[V1] Move KV block hashes from Request to KVCacheManager (#12922)

Signed-off-by: Woosuk Kwon <woosuk.kwon@berkeley.edu>
2025-02-07 19:14:10 -08:00
parent b21f0f9d17
commit 3243158336
4 changed files with 35 additions and 31 deletions
--- a/vllm/v1/request.py
+++ b/vllm/v1/request.py
@@ -12,7 +12,6 @@ from vllm.v1.utils import ConstantList
 if TYPE_CHECKING:
    from vllm.multimodal import MultiModalKwargs
    from vllm.multimodal.inputs import PlaceholderRange
-    from vllm.v1.core.kv_cache_utils import BlockHashType


 class Request:
@@ -63,11 +62,6 @@ class Request:
        if self.mm_hashes:
            assert len(self.mm_inputs) == len(self.mm_hashes)

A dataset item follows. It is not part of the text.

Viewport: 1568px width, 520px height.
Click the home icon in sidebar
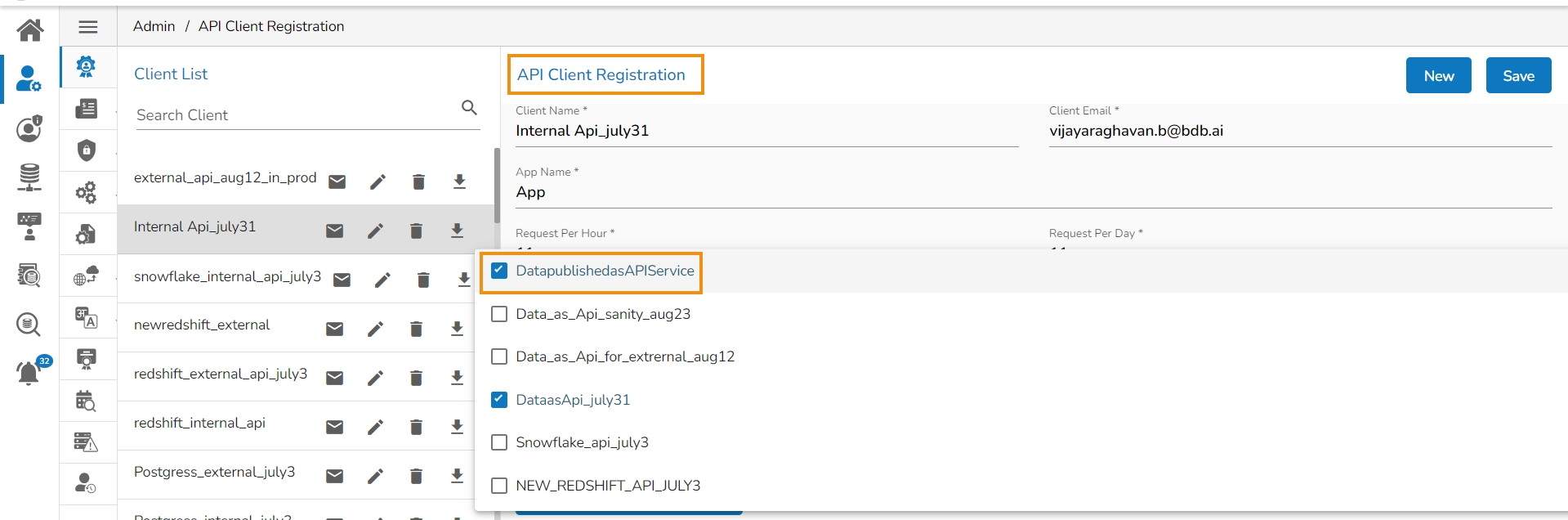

-        # Cache the computed kv block hashes of the request to avoid
-        # recomputing.
-        self._kv_block_hashes: List[BlockHashType] = []
-        self.kv_block_hashes = ConstantList(self._kv_block_hashes)
-
        # Read-only views
        # Prevent directly appending to the these lists since
        # they should also be updated simultaneously.
@@ -124,13 +118,6 @@ class Request:
        num_tokens = self.mm_positions[input_id]["length"]
        return num_tokens

-    def set_kv_block_hashes(self, value: List["BlockHashType"]) -> None:
-        self._kv_block_hashes = value
-        self.kv_block_hashes = ConstantList(self._kv_block_hashes)
-
-    def append_kv_block_hashes(self, block_hash: "BlockHashType") -> None:
-        self._kv_block_hashes.append(block_hash)
-

 class RequestStatus(enum.IntEnum):
    """Status of a request."""